Collected data entries
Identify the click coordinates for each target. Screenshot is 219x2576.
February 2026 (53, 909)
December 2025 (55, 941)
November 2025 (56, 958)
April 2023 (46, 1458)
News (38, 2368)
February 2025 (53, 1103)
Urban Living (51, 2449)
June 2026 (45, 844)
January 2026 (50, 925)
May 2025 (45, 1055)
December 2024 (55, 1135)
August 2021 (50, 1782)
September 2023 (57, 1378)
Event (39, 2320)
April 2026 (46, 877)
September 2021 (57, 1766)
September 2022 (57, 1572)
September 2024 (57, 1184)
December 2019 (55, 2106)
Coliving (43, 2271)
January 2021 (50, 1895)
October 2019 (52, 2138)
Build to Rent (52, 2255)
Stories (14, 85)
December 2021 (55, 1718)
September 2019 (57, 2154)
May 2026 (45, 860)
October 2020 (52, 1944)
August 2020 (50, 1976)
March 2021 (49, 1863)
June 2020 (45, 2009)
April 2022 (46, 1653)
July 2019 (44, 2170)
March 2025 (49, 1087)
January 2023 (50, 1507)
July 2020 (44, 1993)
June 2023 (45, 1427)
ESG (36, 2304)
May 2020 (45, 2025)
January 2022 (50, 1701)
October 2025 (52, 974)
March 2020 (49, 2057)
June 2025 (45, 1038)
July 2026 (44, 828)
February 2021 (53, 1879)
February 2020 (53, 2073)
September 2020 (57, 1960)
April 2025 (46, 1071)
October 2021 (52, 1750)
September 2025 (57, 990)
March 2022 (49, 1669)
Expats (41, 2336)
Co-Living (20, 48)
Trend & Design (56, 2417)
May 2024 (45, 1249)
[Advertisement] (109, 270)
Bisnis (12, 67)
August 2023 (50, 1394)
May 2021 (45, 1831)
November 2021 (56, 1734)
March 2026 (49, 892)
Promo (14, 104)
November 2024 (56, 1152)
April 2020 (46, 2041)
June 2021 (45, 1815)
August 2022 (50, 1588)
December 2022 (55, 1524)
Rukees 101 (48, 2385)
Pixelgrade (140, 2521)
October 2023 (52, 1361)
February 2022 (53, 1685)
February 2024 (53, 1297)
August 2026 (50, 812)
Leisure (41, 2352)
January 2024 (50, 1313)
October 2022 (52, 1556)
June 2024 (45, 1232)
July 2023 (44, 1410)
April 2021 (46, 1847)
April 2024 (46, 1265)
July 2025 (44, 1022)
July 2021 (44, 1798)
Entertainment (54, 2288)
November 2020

# [Directions]
Find the word "February" in the entries above. Copy every line that has it.

# [Written reply]
February 2026 (53, 909)
February 2025 (53, 1103)
February 2021 (53, 1879)
February 2020 (53, 2073)
February 2022 (53, 1685)
February 2024 (53, 1297)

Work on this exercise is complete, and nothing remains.